To illustrate this process look at the spacetime diagram from the book by Andrew Hamilton p. 166: Image by Andrew Hamilton

This image uses Eddington–Finkelstein coordinates that are more suited for study of the near horizon processes. Purple curve is an apparent horizon before the falling particle $r_s=0.5$, red curve is the worldline of the falling particle and we see that it crosses the true event horizon when $r=1$. Null geodesics (thin black lines) between purple line and horizon are starting as outgoing but fall back into the black hole after being deflected by the falling particle.

Another point to note is that event horizon is a global construct and it depends not only on the past but also on the future of the black hole. So if in the future something else would fall into a black hole, the event horizon right now is expanding to accommodate the future increase in mass. (Of course if the increase in mass is small, and/or far away into the future, the horizon would be almost constant). So there is no instantaneous expansions.
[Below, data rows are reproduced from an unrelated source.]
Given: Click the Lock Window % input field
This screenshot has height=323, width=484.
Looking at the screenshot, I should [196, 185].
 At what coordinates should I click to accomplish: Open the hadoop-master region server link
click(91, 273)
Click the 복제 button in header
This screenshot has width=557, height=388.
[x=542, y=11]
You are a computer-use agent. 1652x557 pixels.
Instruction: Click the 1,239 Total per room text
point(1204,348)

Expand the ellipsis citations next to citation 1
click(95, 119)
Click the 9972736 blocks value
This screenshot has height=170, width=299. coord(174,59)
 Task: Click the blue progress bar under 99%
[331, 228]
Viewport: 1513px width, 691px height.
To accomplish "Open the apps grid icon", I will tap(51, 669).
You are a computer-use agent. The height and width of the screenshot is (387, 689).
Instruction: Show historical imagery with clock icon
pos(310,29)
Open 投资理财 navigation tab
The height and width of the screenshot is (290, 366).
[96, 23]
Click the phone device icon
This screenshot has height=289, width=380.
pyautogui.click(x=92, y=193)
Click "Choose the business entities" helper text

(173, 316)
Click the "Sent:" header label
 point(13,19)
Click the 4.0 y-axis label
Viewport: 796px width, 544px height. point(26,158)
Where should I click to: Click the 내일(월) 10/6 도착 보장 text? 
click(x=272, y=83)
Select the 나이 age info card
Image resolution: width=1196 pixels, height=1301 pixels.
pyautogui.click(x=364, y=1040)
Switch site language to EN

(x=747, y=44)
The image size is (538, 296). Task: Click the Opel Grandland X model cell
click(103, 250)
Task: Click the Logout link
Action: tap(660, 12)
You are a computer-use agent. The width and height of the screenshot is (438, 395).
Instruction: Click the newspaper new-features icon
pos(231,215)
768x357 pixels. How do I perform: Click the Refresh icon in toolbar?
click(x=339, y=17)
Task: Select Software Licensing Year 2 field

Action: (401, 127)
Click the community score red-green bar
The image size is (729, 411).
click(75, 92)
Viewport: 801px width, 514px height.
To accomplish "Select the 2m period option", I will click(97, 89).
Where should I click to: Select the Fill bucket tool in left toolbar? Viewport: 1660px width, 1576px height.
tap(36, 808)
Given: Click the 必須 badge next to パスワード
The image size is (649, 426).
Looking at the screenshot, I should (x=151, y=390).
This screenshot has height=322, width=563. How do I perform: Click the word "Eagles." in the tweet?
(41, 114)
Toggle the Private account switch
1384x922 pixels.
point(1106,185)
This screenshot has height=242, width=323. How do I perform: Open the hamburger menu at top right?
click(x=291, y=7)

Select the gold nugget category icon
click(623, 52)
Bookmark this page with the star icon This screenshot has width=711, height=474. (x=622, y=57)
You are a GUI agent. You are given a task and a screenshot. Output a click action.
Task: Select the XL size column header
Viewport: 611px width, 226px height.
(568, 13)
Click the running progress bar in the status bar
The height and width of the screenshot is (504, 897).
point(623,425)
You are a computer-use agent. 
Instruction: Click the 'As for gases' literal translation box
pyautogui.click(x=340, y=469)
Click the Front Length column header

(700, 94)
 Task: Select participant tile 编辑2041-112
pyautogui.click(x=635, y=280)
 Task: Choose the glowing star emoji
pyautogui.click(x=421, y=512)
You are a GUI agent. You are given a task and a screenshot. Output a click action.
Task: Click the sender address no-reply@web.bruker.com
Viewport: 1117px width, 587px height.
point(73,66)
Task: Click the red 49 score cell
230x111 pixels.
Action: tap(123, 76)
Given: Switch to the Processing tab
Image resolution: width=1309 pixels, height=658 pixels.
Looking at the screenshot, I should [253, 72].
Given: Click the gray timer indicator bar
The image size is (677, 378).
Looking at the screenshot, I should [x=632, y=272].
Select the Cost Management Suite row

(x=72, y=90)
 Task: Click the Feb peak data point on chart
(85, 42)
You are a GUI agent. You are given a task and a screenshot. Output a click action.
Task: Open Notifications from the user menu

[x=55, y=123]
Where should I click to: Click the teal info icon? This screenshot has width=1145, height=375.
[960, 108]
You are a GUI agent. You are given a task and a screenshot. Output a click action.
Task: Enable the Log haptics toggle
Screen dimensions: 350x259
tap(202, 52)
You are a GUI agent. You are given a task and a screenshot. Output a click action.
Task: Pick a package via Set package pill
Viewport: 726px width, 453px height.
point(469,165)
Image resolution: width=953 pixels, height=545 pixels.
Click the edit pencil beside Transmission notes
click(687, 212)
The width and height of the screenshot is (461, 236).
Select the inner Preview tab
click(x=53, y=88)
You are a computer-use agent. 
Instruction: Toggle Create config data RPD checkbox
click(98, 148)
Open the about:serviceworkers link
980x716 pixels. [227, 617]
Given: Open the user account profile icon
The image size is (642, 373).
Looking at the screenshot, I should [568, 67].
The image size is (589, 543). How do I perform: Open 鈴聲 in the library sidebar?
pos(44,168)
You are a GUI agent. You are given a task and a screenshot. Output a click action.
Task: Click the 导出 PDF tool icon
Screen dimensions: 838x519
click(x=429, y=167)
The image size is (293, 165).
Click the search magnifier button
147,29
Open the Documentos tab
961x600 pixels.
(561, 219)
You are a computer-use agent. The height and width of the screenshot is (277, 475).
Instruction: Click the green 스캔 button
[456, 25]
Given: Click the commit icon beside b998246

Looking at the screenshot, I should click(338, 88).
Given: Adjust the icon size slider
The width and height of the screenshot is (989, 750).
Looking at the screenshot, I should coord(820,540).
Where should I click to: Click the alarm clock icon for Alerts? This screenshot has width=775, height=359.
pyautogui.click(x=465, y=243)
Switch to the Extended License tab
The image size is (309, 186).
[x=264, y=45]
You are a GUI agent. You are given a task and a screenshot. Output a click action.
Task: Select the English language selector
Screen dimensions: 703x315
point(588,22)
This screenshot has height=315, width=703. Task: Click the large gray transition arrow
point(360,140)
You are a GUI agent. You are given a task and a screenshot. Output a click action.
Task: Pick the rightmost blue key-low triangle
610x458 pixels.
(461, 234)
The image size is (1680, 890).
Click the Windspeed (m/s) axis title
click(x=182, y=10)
Also relevant question: At what moment will matter falling into a black hole affect its size?

In this answer I completely ignored the effects of Hawking radiation and potential 'shrinking' of horizons due to it. This is well justified at current epoch for both stellar mass and supermassive black holes. At the very least temperature of cosmic microwave background is much greater than Hawking temperature of black holes, so their horizons would always be growing by absorbing CMB quanta.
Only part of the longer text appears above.